EXERCISE INSTRUCTIONS: From the line containing "Versions (72, 573)" through the last line, print the records exactly and nothing else.

[Data extracted from a collection]
::::::::
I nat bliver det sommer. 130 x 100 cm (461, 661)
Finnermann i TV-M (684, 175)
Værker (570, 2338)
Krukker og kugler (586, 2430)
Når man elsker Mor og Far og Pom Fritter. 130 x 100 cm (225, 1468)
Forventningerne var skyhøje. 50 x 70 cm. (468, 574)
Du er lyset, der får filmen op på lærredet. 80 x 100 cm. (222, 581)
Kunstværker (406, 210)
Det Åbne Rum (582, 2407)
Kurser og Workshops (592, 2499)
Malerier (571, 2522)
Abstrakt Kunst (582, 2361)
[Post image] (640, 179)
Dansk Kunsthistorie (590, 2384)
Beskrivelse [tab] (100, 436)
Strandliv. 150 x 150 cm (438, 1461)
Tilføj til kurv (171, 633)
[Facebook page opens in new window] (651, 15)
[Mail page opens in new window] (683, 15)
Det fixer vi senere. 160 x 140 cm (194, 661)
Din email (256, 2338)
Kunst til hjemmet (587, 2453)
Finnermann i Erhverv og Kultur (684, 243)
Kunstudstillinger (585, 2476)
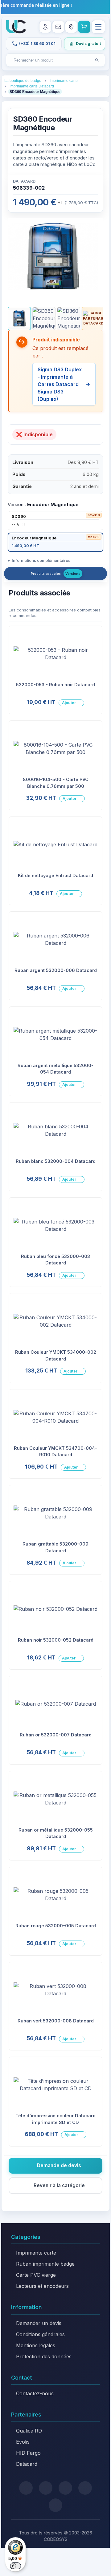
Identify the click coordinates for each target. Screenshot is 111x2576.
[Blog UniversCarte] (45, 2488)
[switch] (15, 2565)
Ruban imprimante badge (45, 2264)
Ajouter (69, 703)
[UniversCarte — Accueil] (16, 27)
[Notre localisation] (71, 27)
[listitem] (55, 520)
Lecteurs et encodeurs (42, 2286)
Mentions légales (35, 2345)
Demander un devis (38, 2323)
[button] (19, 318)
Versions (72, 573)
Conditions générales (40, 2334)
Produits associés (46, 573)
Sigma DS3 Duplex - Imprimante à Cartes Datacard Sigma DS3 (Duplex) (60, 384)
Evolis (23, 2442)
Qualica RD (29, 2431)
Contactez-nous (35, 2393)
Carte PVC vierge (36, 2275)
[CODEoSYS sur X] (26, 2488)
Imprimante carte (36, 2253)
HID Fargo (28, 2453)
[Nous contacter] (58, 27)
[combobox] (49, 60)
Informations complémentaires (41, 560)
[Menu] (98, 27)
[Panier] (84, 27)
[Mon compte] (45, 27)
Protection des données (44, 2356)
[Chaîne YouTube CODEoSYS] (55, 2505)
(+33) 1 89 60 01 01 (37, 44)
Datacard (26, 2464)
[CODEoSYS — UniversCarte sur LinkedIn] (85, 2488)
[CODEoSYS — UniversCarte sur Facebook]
::::::::
EXERCISE ANSWER:
Versions (72, 573)
Conditions générales (40, 2334)
Produits associés (46, 573)
Sigma DS3 Duplex - Imprimante à Cartes Datacard Sigma DS3 (Duplex) (60, 384)
Evolis (23, 2442)
Qualica RD (29, 2431)
Contactez-nous (35, 2393)
Carte PVC vierge (36, 2275)
[CODEoSYS sur X] (26, 2488)
Imprimante carte (36, 2253)
HID Fargo (28, 2453)
[Nous contacter] (58, 27)
[combobox] (49, 60)
Informations complémentaires (41, 560)
[Menu] (98, 27)
[Panier] (84, 27)
[Mon compte] (45, 27)
Protection des données (44, 2356)
[Chaîne YouTube CODEoSYS] (55, 2505)
(+33) 1 89 60 01 01 (37, 44)
Datacard (26, 2464)
[CODEoSYS — UniversCarte sur LinkedIn] (85, 2488)
[CODEoSYS — UniversCarte sur Facebook]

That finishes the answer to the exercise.